10 September 2021
MTN Group has pulled the plug on its attempt to secure an operating licence in Ethiopia as it recorded a major drop in net profit for the first half of the year (H1).
The South Africa-based operator declared it would not participate in the Horn of Africa nation’s latest tender to find a second new entrant, having had its initial bid rejected in May.
Following its initial failure to secure a licence, MTN chief executive officer Ralph Mupita indicated the company would consider another attempt if licence terms were tweaked to include mobile money.

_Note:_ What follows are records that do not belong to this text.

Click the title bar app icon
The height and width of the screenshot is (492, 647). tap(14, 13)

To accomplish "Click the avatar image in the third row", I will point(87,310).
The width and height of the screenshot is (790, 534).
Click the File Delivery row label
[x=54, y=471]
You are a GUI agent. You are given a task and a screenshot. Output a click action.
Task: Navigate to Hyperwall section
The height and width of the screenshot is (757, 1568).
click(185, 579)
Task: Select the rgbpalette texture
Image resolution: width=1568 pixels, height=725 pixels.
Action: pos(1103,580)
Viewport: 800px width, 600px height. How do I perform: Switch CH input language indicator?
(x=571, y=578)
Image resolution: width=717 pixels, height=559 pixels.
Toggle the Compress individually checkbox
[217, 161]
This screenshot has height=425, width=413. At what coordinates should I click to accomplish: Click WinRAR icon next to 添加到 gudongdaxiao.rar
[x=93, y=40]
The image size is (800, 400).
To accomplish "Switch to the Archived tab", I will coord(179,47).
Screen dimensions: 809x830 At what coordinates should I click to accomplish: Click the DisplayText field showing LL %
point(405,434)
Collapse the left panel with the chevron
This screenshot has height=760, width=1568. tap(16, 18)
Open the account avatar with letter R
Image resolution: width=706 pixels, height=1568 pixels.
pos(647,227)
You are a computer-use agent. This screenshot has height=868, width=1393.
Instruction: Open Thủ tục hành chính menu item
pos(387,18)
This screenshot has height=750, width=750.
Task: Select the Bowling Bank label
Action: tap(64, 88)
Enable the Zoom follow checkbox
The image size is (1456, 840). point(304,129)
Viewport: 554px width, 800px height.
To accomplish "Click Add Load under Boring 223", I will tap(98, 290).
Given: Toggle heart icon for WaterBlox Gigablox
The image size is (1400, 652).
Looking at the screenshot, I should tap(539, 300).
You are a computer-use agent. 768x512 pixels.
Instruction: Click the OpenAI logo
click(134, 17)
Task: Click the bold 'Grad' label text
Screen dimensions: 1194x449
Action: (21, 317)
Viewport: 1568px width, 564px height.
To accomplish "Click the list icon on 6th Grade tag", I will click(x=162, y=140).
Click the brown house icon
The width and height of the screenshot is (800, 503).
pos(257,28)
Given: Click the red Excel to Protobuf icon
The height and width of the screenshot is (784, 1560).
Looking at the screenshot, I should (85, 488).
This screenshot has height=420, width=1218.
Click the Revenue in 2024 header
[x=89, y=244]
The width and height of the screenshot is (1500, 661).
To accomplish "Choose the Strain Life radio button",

However, despite Ethiopian authorities changing their mind on this point, MTN has now decided to turn its back on any deal. According to reports, the operator is concerned about the political situation in the country. MTN said it is also exiting Syria by “abandoning the operation, given regulatory actions and demands that make operating in the market untenable”.
Furthermore, as a part of a wider strategy to exit markets in the Middle East, the firm said it was in the process of exploring its options to exit Yemen and Afghanistan “in an orderly manner”.
MTN recorded a number of impairment charges and other one-off items, which hit its bottom line in H1.
These included a R4.7bn loss on its Syria exit, an impairment charge of R700m in Yemen and donations related to the pandemic (R500m).
However, the company highlighted solid operational growth in the period against the backdrop of what it described as “persistently challenging trading conditions”.
Service revenue increased 19.7% year-on-year on an adjusted basis to exclude currency fluctuations, pointing to rude health in South Africa, Nigeria and Ghana. It also benefitted from continued growth in data usage and mobile money in other key markets, the operator said.